We left camp in a Toyota Land Cruiser. After I started talking to the chauffeur I realized that he was of Peul origin, so a Muslim. He said he grew up in the west of the country, around Salo, a town I know well. It is one of a group of towns where the Peul had settled  in the 1970s. They are from Cameroon, and have lived at a crossroads raising cattle, and doing commerce, mostly diamonds and ivory. Actually his father was Fulata and his mother Hausa. He said that his entire family had to flee CAR since the troubles; they lost everything, including their cows.

He hadn’t been out of Chinko for two years and hadn’t seen his family.  In fact, he has taken a new Banda wife out here and is resigned to a new life in this part of the country. What is interesting is here we are out in the bush, he is Muslim, driving the truck. Everyone in the back is Bantu, non-Muslim, and things are fine. The bush operates under a different politic than the cities, that is for sure. No anti-Balaka out here.

Funny, I spoke to a Fulani guy in the Salo area in 1985, he had just been elected as a local deputy and he told me then that they would take the money first then the country. His prophecy came true, but only 30 years later.

The Toyota was bouncing around the road which is little more than a track cut with matchettes in the savanna. It seemed to follow the rocky laterite outcrops. The air was still cool and the smell of fresh burned grass was pleasing, engrained in my brain as a signal of the beginning of the dry season. It meant that soon most of the grass would be burned and savannas open.

People from the outside often ask me “why do they burn the grass, the Africans”. Obviously, they have never bush-wacked through the savanna just after the wet season. It is no joke when we say the grass is three meters tall and more or less impenetrable. They burn it so they can walk, hunt, camp.

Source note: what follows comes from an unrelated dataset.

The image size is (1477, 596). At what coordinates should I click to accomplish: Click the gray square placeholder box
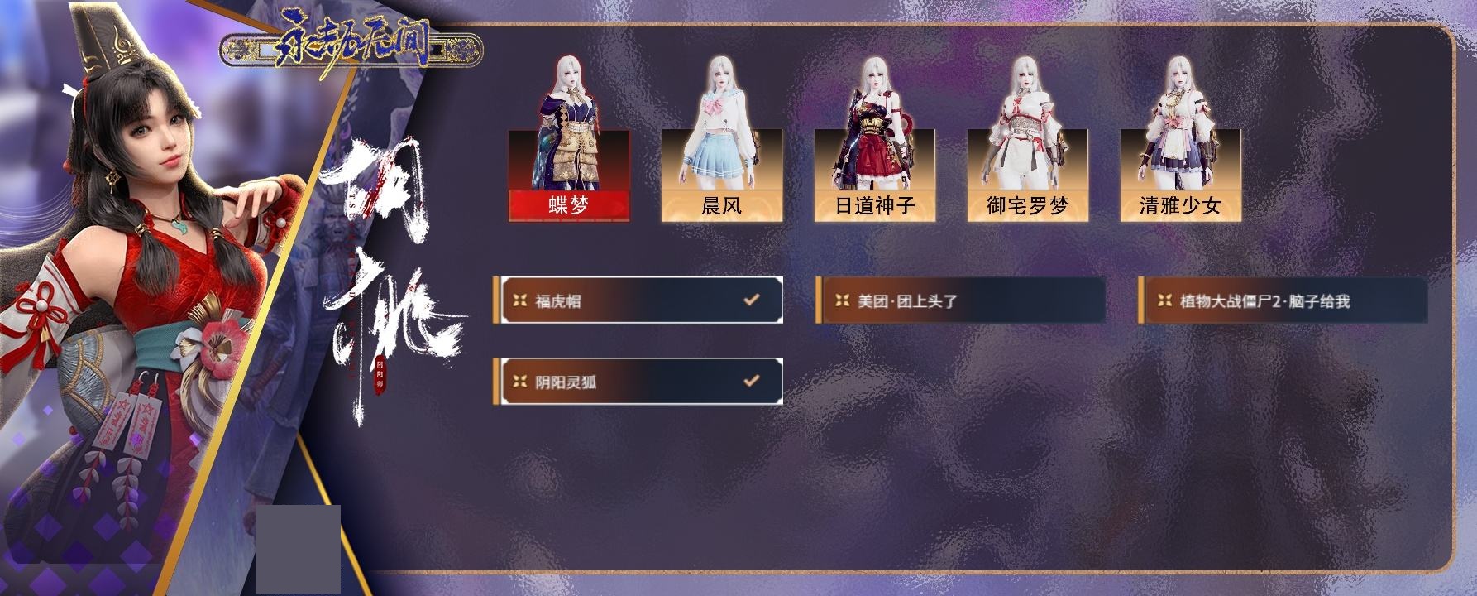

The cattlemen burn it because it causes a flush of green grass.

We passed about 50 cattle on the road. My chauffeur said it was northern Sudanese. We didn’t see the people, but the cows were mostly white compared to the brown Mbororo cattle from the west. His observation was that these guys all have AK-47s and that they are the major hunters of meat here.

We ran across two groups of baboons and two groups of warthogs and some solitary males, two red-flanked duikers, a pair of ground hornbills and a Denham’s bustard on the way. These are the last of the large animals to survive, other than some of the forest fauna. When all you see is baboons and warthogs it means that it is mostly Muslims doing the poaching because those species are harum.

image001We came to the crossroad south, except I didn’t see a road. The driver turned in and started driving through the bush.

We didn’t hit anything so that meant we were on the track, but the grass had not been burned. By my calculation Ratto lay almost 25 km to the south of our current position. but I thought we would give it a go. Five km later we were plowing our way through a sea of grass, it was well over 3 meters tall and not even the Toyota could push its way forward.

I looked at the temperature gauge and it was off the charts. About the same time the chauffeur stopped the vehicle and we pulled the 2 feet of grass plastered on the radiator off and drenched it in water and the engine temp came back down below the red. I have blown several head gaskets out here and I didn’t really want it to happen today.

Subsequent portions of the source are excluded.